Dalam hal manufaktur fotovoltaik, industri fotovoltaik Tiongkok memimpin dunia. Dalam konteks transformasi energi global, industri fotovoltaik Tiongkok telah menjadi tulang punggung transformasi energi global, dan juga memainkan peran penting dalam pasokan energi. Saat ini, industri fotovoltaik Tiongkok memiliki rantai pasokan terlengkap di dunia, mulai dari bahan silikon, komponen, hingga produk fotovoltaik. Pada akhir tahun 2021, produksi polisilikon, komponen, sel, dan wafer silikon Tiongkok menyumbang lebih dari 70% produksi global.
Saat ini, media Jerman sangat prihatin dengan krisis energi akibat perang Rusia-Ukraina. Di satu sisi, mereka khawatir ketergantungan Jerman terhadap energi Rusia tidak bisa dihilangkan, dan di sisi lain, ketergantungan mereka pada industri tenaga surya China tidak tergantikan. Mereka percaya bahwa Jerman tidak bisa kehilangan Tiongkok.
Dengan kata lain, jika Jerman ingin mengembangkan energi surya sebagai sumber energi alternatif, Jerman tidak dapat melakukannya tanpa Tiongkok. Namun kenyataannya tidak optimis. Amerika Serikat mulai mendorong UE untuk memboikot Tiongkok di era Trump. Bergabungnya Jerman dalam pengepungan teknologi terhadap Tiongkok berarti mengambil serangkaian tindakan untuk membatasi bisnis teknologi perusahaan Tiongkok di Jerman. Langkah-langkah ini termasuk memperkuat pengawasan dan peninjauan terhadap perusahaan Tiongkok, membatasi perusahaan Tiongkok memasuki wilayah penting Jerman, dan memperkuat perlindungan kekayaan intelektual terhadap perusahaan Tiongkok di Jerman.
Dalam hal ini, Jerman membutuhkan Tiongkok untuk terus menyediakan produk-produk berkualitas tinggi, tetapi juga ingin membendung Tiongkok dalam segala aspek. Tentu saja hal ini merupakan situasi yang sangat kontradiktif. Dan kenyataannya jauh lebih serius dari yang dibayangkan.
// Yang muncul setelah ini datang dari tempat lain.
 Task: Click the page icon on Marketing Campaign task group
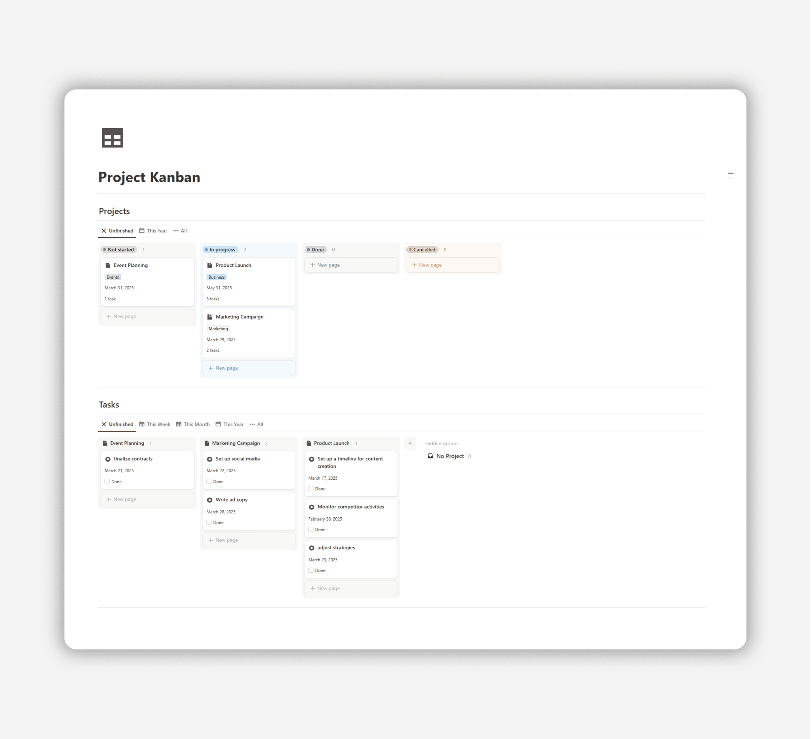(207, 443)
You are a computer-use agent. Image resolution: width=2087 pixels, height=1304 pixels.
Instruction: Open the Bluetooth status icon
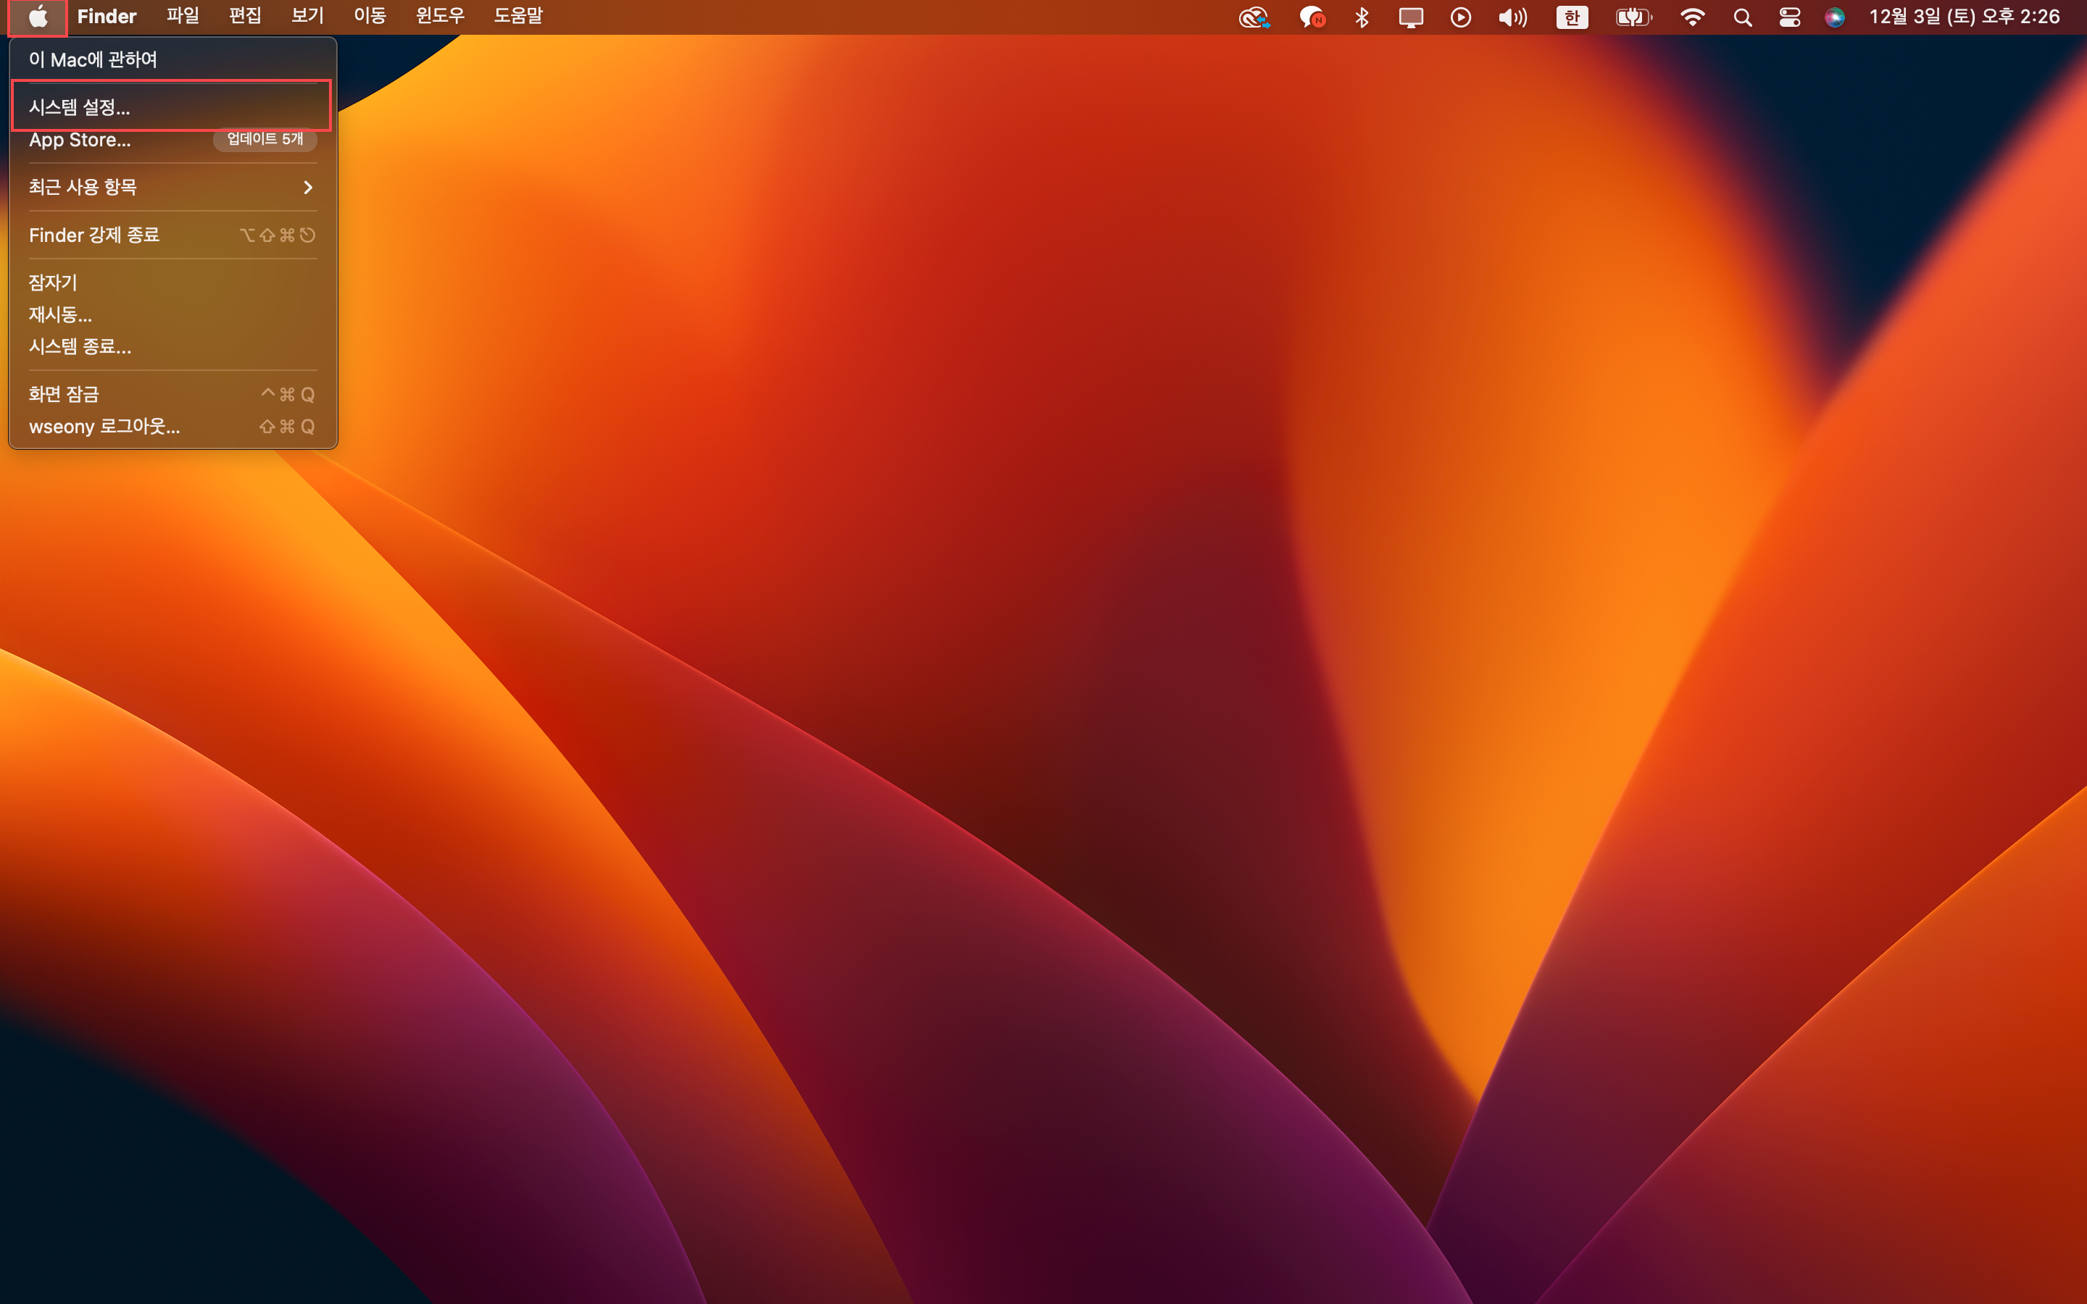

Pakar energi Jerman Alexander Lahr mengatakan ketika konflik Rusia-Ukraina terus berlanjut, UE telah menjatuhkan beberapa sanksi terhadap Rusia. Di bawah dampak sanksi, krisis energi Eropa akan semakin memburuk; sebaliknya, Amerika Serikatlah yang akan memetik manfaatnya. Saat ini, pengaruh Amerika Serikat di Eropa semakin meluas, dan Eropa semakin bergantung pada Amerika Serikat dalam bidang ekonomi, keamanan, dan politik.
Tidak hanya itu, seluruh negara Barat telah terjerumus ke dalam resesi yang disebabkan oleh diri mereka sendiri, dan seluruh dunia berada dalam tahap transformasi yang intens, dan krisis energi hanyalah sebagian dari resesi tersebut. Di bawah provokasi yang dipimpin oleh Amerika Serikat, dunia telah dipaksa menjadi kubu yang mendukung atau menentang hegemoni Eropa dan Amerika Serikat. Namun jelas bahwa Barat belum memperoleh manfaat apa pun dari hal ini. Jika Barat kurang percaya diri dan pada akhirnya gagal mengatasi kesulitan ini, atau akibatnya jatuh ke dalam resesi, maka ini adalah kesalahan mereka sendiri.